Edmundo Valadés sostuvo que en un cuento, la única posibilidad que el
autor tiene de ser reconocido pasa necesariamente por el estilo.
“Es la marca de fábrica, la manera personal de contar la historia, de tender
a su estructura, de perfilar personajes, de manejar el idioma … de tramar un
cuento que resulte inolvidable, como también lo será él mismo”, expresó el autor
de La muerte tiene permiso.
En la vida cotidiana el estilo es la personalidad. Es todo aquello que
caracteriza a una persona y que refleja en su entorno inmediato. También en
literatura el estilo es parte de la personalidad del escritor, aunque en el proceso
creativo el estilo se refiere a la manera en que un autor se vale de ciertas leyes,
normas y técnicas para expresarse. El estilo es la manera de hacer las cosas y
siempre está presente en la literatura. Puede ser bueno, malo, excelente o regular,
pero cuando está ausente, cuando del texto se deduce el parentesco con el idioma
sólo por la presencia de las palabras, puede haber escritura, mas no literatura.

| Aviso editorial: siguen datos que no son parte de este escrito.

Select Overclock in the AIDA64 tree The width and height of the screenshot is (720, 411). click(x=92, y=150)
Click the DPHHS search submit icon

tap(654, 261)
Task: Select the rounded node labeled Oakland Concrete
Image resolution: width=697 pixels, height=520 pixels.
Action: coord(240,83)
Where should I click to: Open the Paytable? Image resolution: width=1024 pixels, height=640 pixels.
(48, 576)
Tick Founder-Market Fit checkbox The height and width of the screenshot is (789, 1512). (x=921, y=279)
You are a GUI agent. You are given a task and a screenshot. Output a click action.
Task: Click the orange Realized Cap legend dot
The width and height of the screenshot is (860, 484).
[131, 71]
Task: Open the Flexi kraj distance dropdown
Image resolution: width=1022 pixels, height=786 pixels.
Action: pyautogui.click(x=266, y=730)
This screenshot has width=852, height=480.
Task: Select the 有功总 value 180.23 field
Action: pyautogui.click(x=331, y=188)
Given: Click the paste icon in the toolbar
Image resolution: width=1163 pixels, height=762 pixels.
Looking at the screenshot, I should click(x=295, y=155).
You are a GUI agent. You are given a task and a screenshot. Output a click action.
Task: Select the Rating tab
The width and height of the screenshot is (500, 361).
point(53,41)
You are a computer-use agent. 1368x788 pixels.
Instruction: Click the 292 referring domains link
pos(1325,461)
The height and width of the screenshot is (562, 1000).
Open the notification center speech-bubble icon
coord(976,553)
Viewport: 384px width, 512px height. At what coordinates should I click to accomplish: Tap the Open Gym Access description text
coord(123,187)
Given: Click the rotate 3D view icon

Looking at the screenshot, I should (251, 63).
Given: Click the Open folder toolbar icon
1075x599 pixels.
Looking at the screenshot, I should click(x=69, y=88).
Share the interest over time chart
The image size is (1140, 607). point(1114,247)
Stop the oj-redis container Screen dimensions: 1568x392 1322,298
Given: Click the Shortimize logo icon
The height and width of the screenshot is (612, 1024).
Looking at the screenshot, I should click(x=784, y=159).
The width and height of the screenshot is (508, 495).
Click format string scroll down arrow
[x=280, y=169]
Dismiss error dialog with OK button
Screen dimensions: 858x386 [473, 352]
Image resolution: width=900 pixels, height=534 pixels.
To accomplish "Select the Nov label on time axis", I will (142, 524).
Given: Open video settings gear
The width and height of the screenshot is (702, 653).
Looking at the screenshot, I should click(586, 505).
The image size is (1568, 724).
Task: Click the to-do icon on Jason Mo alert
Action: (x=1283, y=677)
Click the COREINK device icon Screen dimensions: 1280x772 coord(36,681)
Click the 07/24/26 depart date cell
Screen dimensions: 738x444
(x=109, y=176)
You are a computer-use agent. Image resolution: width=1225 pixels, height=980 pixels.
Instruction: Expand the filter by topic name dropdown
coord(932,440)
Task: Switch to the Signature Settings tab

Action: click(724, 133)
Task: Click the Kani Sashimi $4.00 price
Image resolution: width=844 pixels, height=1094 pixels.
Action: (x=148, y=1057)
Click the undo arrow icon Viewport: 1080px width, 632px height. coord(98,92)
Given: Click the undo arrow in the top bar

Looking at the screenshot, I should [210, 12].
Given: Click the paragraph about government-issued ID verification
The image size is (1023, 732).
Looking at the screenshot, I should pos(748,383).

Hay estilos que se ensanchan y se universalizan en ciertas épocas y se
convierten en el sello de una generación –independientemente de las
particularidades de cada uno de sus integrantes. Un lector atento no dejará de
reconocer un estilo en la cuentística francesa del siglo XIX y otro en la cuentística
yanqui de principios del pasado.
En los últimos años el cuento ha crecido en el interés de los lectores
mexicanos. La cultura audiovisual en que vivimos, con su carga de mensajes
digeridos, explica esta predilección por lo breve entre quienes siguen creyendo en
los libros. Esta “cultura del fragmento” ha llevado a los escritores más sensibles a
utilizar no sólo la palabra cotidiana, sino el tono periodístico y testimonial propios
de la crónica, de tal manera que en muchos casos es difícil distinguir entre
periodismo y creación literaria, entre testimonio y ficción.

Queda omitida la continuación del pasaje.